Ah, also got a good way to convert sf2 to sfz figured out, so the new sfz format will work perfectly for me! Again, amazing program guys
What way please?
What way please?
Using the program Polyphone:http://www.polyphone.fr/index.php?lang=en&page=download
You open Polyphone, select ‘file’ ‘open’ or just click the file icon, select and open a sf2 file of choice, then click ‘file’ ‘export soundfont’, change the “Location” to whatever directory you want it to create a folder inside named after your soundfont, where it will save all the sfz files, change the “Format” to sfz and click the “Export” button.

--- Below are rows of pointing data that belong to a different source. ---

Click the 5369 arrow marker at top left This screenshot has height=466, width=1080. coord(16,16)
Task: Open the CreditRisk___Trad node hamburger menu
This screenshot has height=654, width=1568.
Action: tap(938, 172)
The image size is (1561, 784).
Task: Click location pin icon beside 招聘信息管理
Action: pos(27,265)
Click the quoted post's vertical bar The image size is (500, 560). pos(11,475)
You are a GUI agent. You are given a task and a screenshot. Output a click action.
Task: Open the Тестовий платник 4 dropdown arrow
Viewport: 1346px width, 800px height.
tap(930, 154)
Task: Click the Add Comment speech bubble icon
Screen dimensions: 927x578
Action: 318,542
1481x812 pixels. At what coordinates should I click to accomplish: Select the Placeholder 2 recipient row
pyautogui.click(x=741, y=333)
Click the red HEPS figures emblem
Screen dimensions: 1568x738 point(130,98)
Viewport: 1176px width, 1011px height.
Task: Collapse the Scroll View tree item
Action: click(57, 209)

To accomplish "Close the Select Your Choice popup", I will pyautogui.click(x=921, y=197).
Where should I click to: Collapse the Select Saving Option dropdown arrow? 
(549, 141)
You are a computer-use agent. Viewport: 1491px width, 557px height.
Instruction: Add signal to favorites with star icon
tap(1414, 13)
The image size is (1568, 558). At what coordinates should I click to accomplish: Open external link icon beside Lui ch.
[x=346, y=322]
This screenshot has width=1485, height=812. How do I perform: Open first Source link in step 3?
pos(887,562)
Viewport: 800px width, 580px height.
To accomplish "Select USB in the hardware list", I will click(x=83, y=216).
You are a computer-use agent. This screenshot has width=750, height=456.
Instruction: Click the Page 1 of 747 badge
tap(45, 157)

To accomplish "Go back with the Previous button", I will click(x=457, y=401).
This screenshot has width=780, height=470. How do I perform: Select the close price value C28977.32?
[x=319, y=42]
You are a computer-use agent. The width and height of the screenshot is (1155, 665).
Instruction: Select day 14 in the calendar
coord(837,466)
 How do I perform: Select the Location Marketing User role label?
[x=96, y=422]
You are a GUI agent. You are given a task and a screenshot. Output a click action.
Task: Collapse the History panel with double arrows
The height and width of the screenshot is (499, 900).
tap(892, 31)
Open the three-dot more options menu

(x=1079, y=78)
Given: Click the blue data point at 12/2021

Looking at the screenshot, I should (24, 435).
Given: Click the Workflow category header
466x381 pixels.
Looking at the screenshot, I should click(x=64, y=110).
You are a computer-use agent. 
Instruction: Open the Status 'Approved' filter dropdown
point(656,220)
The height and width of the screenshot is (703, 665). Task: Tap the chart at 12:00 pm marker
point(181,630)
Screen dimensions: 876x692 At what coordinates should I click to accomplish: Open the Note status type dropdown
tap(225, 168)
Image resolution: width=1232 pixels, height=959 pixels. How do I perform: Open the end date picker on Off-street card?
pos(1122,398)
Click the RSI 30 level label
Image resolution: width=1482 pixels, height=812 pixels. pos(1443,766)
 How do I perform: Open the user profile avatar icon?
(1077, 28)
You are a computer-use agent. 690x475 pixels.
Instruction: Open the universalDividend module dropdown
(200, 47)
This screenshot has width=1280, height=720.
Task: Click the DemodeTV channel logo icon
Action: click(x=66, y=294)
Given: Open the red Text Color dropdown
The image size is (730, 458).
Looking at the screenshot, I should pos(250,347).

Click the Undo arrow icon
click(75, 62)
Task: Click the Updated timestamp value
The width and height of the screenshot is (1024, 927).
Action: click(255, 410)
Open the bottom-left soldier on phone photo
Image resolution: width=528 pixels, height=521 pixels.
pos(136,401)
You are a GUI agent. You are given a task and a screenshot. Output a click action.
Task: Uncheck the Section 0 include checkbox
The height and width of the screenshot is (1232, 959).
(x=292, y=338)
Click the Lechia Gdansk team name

You can open multiple sf2 files at once using control-click/shift-click, and then highlight them individually in the “Tree” column on the left to select which ones you want to export, the rest of the process stays the same, except if you’re exporting multiple soundfonts in one go, none of them can individually exceed 127 samples, such as the Drill Dozer soundfont and Final Fantasy V. But if you export a soundfont with over 127 samples on it’s own it works just fine.
The program also creates a folder containing the wav files used in the banks, minus the keyzones, so you can load up individual samples as they are if you wish as well without having them pre-mapped to keyzones upon loading.